◆ 摘录文本
━━━━━━

基础_cifar10_model

简介: 今天进一步在cifar10数据集上解决几个问题:1、比较一下序贯和model,为什么要分成两块;2、同样的条件下,我去比较一下序贯和model。这个例子作为今天的晚间运行。1、比较一下序贯和model,为什么要分成两块;我认为比较能够说明问题的是前期那个验证码的modelinput...
今天进一步在cifar10数据集上解决几个问题:
1、比较一下序贯和model,为什么要分成两块;
2、同样的条件下,我去比较一下序贯和model。这个例子作为今天的晚间运行。

1、比较一下序贯和model,为什么要分成两块;
我认为比较 能够说明问题 的是前期那个验证码的model
input_tensor = Input((height, width, 3))
x = input_tensor
for i in range( 4) :
    x = Convolution2D( 32 * 2 **i, 3, 3, activation = 'relu')(x)
    x = Convolution2D( 32 * 2 **i, 3, 3, activation = 'relu')(x)
    x = MaxPooling2D(( 2, 2))(x)

x = Flatten()(x)
x = Dropout( 0. 25)(x)
x = [Dense(n_class, activation = 'softmax', name = 'c%d' %(i + 1))(x) for i in range( 4)]
model = Model( input =input_tensor, output =x)

一个非常显著的不同,就是最后分为了4个部分(这也是这里选择model的原因),这个 4分类直接最后导致了验证码4个部分的区分。这是验证码识别最为有技术的地方。应该说,从网络结构上来看,这个分叉,在cnn网络 中,就是model和sequence最大的不同之处,也是着重要研究的地方。

model  =  Model( input = input_tensor, output = x)

model最大的不同就在于它首先定义了网络结构,然后最后才生成这个模型。从编码方式上来看,只是顺序的不同而已。

=  [Dense(n_class, activation = 'softmax' , name = 'c%d' % (i + 1 ))(x)  for  i  in   range ( 4 )]

这句之所以能够将网络1分4,是因为采用的列表的形式。然后就能够进行验证?我将这个问题留给明天。另一个方面,在这个验证码的例子中,其网络就是不断地卷积-卷积-maxpooling,非常简单,是否需要进一步优化?

2、同样的条件下,我去比较一下序贯和model
'''
同样的数据集和epochs,同样的模型构造。
一个采用序贯、一个采用model方法
对生成结果进行比较
'''

from __future__ import print_function
#!apt-get -qq install -y graphviz && pip install -q pydot
import pydot
import keras
import cv2
from keras.datasets import cifar10
from keras.preprocessing.image import ImageDataGenerator
from keras.models import Sequential
from keras.layers import Dense, Dropout, Activation, Flatten
from keras.layers import Conv2D, MaxPooling2D
from keras.layers import Input
from keras.models import Model
from keras.utils.vis_utils import plot_model
import matplotlib.image as image # image 用于读取图片
import matplotlib.pyplot as plt
import os


batch_size = 32
num_classes = 10
#epochs = 100
epochs = 3
data_augmentation = True
num_predictions = 20
save_dir = os.path.join(os.getcwd(), 'saved_models')

━━━━━━

◆ 所给材料

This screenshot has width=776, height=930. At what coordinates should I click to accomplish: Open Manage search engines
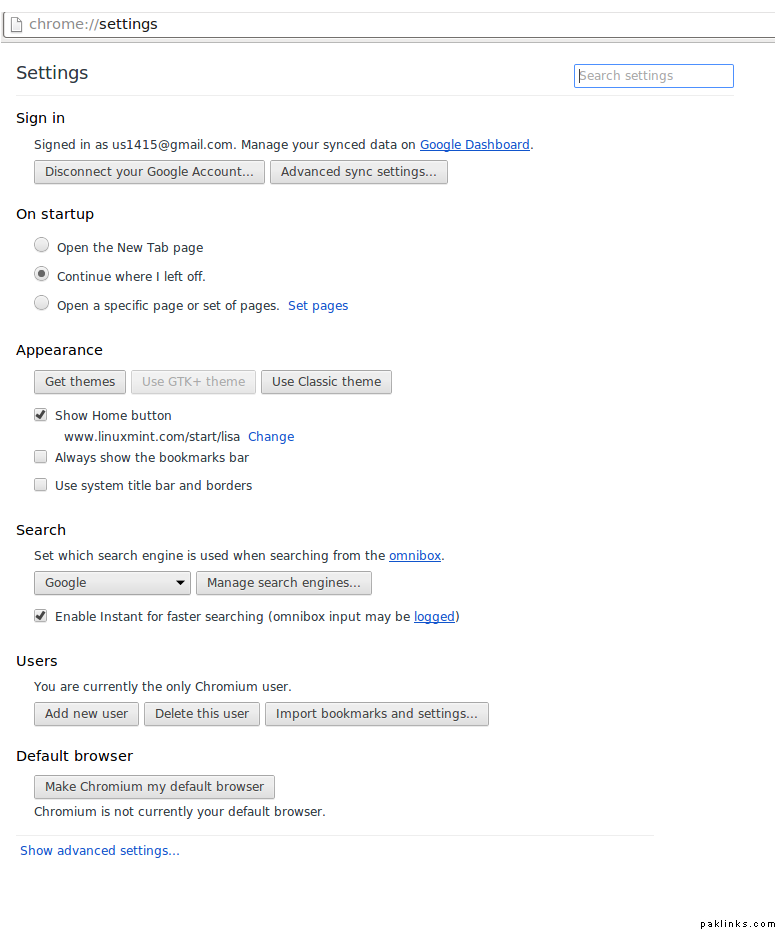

━━━━━━

◆ 练习要求
1 - 根据 cifar10 一文回答下列问题:
(a) 验证码那个 model 的最后被分成了几个部分?
(b) 作者把哪个例子作为今天的晚间运行?
(c) 代码里实际使用的 epochs 值是多少?
2 - 从 cifar10 一文停下的地方续写下去。

◆ 逐题答案
1 -
(a) 4 个部分。
(b) 在同样的条件下比较序贯和 model。
(c) 3。

2 -
model_name = 'keras_cifar10_trained_model.h5'

# The data, split between train and test sets:
(x_train, y_train), (x_test, y_test) = cifar10.load_data()
print( 'x_train shape:', x_train.shape)
print(x_train.shape[ 0], 'train samples')
print(x_test.shape[ 0], 'test samples')

# Convert class vectors to binary class matrices.
y_train = keras.utils.to_categorical(y_train, num_classes)
y_test = keras.utils.to_categorical(y_test, num_classes)

#序贯模型
model = Sequential()
model.add(Conv2D( 32, ( 3, 3), padding= 'same',
input_shape=x_train.shape[ 1:]))
model.add(Activation( 'relu'))
model.add(Conv2D( 32, ( 3, 3)))
model.add(Activation( 'relu'))
model.add(MaxPooling2D( pool_size=( 2, 2)))
model.add(Dropout( 0.25))

model.add(Conv2D( 64, ( 3, 3), padding= 'same'))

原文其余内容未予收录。